My Journey to Judaism
It is hard to pin-point the spark that initiated my fondness for Judaism, its people, its history and its culture. Born into a French-Canadian Catholic family of Irish descent, I certainly did not have anything resembling Jewish in my environment.
I had an abnormal interest in the Old Testament: this according to three of my teachers in grammar school, and I was the one with the embarrassing questions about certain rules, practices and even divinities that simply did not make sense to me. I kept asking why we went to church on Sunday, since the last day of the week was Saturday! And I kept questioning the idea of confession, and the saints, but all I ever got for answers was “Just believe.”
My paternal grandmother was the one who would make me feel good about questioning things, and she actually encouraged it. Little did she know that after her death I ventured into my family genealogy and found out that her father was a Jew, from Holland.
He died when she was only eight years old; this explains why she never liked pork!
So a tiny little bit of Jewish blood was running in my veins.

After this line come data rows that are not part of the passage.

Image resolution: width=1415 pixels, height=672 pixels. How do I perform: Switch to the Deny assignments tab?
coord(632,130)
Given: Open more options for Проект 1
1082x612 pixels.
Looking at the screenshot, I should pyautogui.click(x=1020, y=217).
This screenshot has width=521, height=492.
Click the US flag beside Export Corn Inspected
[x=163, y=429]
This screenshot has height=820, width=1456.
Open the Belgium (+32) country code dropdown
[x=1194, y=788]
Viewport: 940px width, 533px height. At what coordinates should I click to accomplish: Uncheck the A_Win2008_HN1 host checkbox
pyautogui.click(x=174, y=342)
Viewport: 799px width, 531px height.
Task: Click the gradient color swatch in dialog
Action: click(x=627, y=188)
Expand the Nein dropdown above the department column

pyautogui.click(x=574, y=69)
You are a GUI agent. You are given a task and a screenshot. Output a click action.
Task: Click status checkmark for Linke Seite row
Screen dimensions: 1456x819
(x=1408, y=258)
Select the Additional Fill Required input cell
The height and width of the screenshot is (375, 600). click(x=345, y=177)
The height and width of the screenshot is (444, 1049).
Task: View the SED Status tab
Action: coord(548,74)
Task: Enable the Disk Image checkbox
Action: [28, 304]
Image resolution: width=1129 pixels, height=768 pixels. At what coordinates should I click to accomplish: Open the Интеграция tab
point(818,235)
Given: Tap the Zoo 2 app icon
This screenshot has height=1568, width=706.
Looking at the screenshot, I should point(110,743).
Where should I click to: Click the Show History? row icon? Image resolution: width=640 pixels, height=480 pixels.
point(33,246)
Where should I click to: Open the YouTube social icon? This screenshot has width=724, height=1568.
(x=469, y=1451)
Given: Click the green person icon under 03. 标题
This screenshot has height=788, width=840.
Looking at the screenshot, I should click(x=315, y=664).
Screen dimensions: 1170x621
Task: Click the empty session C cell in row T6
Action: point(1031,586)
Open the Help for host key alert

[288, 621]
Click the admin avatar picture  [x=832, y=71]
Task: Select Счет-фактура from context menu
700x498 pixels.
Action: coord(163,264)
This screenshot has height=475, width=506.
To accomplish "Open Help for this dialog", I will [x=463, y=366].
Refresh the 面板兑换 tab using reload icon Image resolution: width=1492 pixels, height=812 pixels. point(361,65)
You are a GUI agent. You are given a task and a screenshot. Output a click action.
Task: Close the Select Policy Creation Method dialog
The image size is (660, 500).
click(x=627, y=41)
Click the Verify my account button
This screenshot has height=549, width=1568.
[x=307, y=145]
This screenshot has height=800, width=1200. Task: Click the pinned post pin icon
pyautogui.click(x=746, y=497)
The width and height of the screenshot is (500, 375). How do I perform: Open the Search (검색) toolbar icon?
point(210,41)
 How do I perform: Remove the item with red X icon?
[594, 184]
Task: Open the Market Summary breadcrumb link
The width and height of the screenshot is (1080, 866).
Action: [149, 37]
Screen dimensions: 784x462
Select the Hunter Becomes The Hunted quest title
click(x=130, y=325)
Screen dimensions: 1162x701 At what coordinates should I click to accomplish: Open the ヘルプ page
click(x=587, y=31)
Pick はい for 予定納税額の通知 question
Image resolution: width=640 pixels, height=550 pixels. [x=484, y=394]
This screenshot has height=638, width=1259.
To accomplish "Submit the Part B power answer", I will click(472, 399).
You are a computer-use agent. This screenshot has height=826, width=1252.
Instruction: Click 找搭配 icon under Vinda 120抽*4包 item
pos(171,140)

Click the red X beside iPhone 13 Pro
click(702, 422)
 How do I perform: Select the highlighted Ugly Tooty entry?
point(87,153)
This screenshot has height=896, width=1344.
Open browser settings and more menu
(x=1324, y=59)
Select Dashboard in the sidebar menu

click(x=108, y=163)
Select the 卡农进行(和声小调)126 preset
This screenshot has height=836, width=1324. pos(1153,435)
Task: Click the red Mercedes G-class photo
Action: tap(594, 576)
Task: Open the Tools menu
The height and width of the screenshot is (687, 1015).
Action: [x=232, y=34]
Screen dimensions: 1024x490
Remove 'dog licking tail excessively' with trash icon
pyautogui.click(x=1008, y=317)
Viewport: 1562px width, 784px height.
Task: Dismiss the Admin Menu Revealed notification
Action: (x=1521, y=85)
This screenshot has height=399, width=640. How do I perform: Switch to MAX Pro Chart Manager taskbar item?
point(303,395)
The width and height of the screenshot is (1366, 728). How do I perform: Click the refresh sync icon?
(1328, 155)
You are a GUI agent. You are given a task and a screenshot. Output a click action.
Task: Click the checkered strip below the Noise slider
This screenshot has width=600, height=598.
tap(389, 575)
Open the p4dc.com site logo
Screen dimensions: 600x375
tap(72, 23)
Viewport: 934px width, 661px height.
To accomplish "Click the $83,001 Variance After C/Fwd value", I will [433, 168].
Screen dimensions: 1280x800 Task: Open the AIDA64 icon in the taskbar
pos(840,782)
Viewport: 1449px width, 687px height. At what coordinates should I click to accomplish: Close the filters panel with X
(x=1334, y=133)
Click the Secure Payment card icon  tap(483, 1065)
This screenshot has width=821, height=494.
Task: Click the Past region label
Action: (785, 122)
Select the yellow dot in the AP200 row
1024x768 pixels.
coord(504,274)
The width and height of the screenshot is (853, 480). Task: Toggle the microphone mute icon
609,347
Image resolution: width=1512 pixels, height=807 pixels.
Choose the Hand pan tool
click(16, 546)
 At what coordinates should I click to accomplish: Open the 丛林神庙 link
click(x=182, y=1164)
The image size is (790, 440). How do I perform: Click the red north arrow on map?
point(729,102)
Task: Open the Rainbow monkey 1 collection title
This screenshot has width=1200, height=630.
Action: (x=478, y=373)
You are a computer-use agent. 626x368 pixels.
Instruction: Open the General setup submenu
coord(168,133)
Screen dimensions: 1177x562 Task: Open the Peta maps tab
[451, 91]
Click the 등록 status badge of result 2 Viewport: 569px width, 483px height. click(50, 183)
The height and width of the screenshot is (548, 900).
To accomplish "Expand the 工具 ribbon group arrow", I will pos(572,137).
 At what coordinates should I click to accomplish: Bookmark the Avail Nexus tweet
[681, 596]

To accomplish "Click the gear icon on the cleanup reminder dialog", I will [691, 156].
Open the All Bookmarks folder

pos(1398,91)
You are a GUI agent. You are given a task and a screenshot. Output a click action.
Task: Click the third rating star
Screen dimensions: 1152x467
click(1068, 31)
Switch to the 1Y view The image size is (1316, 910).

Most of my friends during high school were Jewish.
But it never occurred to me to convert. I always had the assumption that you needed to be born Jewish, not only born but that it had to come from your mother.
I remember in my senior year in high school, I saw a poster asking for volunteers to go to Israel for a year and work on a kibbutz. I got the form and needed my parents’ signature. They did not agree or approve; it was not an option. I needed to go to college and that was that!
So life happened, and the thoughts of Judaism went onto the back burner.
Then one gay pride parade day, what do I see?…A float from Temple Emanu-El-Beth Sholom.
I took down the information but still did not act on it.
A client at my store started telling me that she was in the process of converting. I was astonished! I hounded her with several questions, and she was happy to answer all of them.
So I finally made the call, or should I say, sent the email, to Rabbi’s secretary
On a mid-December morning, I met Rabbi Grushcow in her study. I didn’t know what to expect and still remember my first entrance in Temple. I was stunned by its grandeur and the warm acceuil. Rabbi was welcoming, and she listened to and answered my questions. So I decided to take the step and registered for the Judaism 101 class.
I made myself a promise: I would not pressure myself and if, at any point, I didn’t feel comfortable, I would simply leave. But that wasn’t the case. The more I learned, read and participated, the more I felt at home. I completed the class and headed to Judaism 201.
I admit that I really found the written exam time consuming and challenging, but in the end, it forced me to confirm the teachings I had received. In August of 2015, I made my way to the Mikveh and I became a Jew. I will always remember Rabbi Grushcow’s words: “once you have converted, you are a Jew and that’s all you need to say.” Today, I am a Jew and proud to be a Jew by choice.
I am at the start of my route and am looking to find ways to incorporate God in my daily life. I had a very deep relationship with God as a youngster. I use to have great conversations with my Grandmother about God. She was the first one to introduce the notion that God wasn’t necessarily masculine, but I sort of lost my relationship with God because of all the teachings I got from my Catholic upbringing, but we are back together and I will never leave this feeling again. That is what Judaism has done for me. I also got to meet incredible people, and I have formed my new Jewish family, made friends with the most loving people. I am in my place.
To finish, I would like to share an anecdote. On the day of my mikveh, I was leaving for Nova Scotia afterwards. Once all was done, I started to head home but was stuck in this incredible traffic, as it always is in Montreal. Being rushed by adrenaline, I wanted to get home fast to pack up the car and leave for vacation, so I finally got out of the traffic and headed towards a side street. Once on that street, I had to wait again because a garbage truck was doing his job! I looked towards the heavens and screamed, “are you f…. kidding me! I haven’t been a Jew for more that an hour and this is what you are sending me!” All of a sudden, I felt the answer, “Yep my friend, this is the road, so deal with it!” I just started to laugh and realised that everything is always going to be okay!
I have had great support from Rabbi Grushcow and the whole Temple community, great support from my children who have not only encouraged me but have also participated with me, and last Chanukah, I received a “Happy Chanukah” card from my parents. Life is good!